An estimated $150 million in damage was incurred, and 45 employees displaced after fire gutted the Trincity Industrial Estate warehouses of JMH Enterprises Sunday night. The blaze gutted four warehouses which contained rice, cooking oil, saltfish and sugar, along with counter tops, and kitchen appliances.
In addition, three vans, eight trucks, four cars and containers were also destroyed in the blaze.
The loss of the goods is sure to have an effect on the nation’s supermarkets, but in an interview with managing director of JMH, Christopher James, Newsday was told that the fire could have been avoided if fire services were better equipped.

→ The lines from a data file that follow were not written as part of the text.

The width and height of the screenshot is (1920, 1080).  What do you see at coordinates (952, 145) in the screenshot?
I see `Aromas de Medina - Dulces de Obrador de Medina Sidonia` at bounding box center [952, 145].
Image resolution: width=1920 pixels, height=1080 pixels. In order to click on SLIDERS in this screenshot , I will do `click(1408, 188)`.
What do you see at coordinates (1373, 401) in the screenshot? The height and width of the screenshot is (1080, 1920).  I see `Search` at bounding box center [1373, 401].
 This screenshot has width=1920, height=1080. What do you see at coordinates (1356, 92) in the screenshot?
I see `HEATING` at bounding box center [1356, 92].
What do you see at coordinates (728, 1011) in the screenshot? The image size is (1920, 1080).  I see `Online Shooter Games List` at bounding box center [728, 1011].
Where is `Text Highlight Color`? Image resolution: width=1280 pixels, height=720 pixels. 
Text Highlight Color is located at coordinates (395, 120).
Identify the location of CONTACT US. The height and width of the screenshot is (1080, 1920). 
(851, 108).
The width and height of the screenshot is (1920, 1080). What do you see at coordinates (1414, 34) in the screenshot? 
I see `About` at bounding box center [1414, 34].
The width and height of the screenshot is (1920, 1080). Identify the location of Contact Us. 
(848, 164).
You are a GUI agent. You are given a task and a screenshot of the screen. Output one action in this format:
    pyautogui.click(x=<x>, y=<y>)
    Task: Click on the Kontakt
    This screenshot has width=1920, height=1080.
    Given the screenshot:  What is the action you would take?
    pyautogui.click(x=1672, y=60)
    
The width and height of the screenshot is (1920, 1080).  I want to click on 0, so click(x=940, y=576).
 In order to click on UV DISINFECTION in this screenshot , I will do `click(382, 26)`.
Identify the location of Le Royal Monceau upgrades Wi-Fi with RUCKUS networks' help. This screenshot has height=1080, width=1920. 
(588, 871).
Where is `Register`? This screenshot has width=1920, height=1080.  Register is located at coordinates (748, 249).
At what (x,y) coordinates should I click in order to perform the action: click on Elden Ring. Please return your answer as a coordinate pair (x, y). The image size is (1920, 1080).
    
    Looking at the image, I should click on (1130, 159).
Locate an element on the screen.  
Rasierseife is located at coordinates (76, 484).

Newsday interviewed James yesterday as he watched buildings which had been in operation since 1978, burn to the ground.
“Had there been 20 minutes of steady water for the fire-fighters, this fire would have been contained; but the fire trucks had to go back and forth for water. When we closed up last Friday, we left everything as normal. Nothing was put in a different place, everything was normal.”
James told Newsday that he received a call from a fellow tenant at the Industrial Estate at about 8.30 pm, telling him that his warehouse was on fire. The tenant said he noticed smoke coming out of the building at about 8 pm and alerted fire services.
By the time he got to the warehouses, one of the four was already gutted and fire was spreading to the second. Fire services tried to gain access to the warehouse but experienced difficulty. By 11 pm, all the buildings were consumed by fire.
James said supermarket shelves are expected to be scarce of the vital food items because JMH is a major supplier to groceries.
“Close to 50 percent of the rice that is supplied to supermarkets comes from our company,” said James “We still have goods coming from off the port, but that may only last a short time.”
James added that most distributors collected goods on Friday last, in anticipation of the long weekend, and the company has goods at the port and more coming in the next couple of weeks. However, the residual goods may not be enough to supply the nation in the manner it is accustomed to. James and the rest of the executive of JMH now have to find the means to rebuild as fast as possible. Newsday was told the displaced staff was asked to meet at the warehouse to discuss what could be done for them. James also noted that some of the goods, and vehicles were insured, but the returns would not be nearly enough to cover the cost of rebuilding and restocking the warehouses. Newsday attempted to reach the Supermarkets Association of Trinidad and Tobago, but calls to several members went unanswered. Fire prevention services are now trying to ascertain the cause of the fire.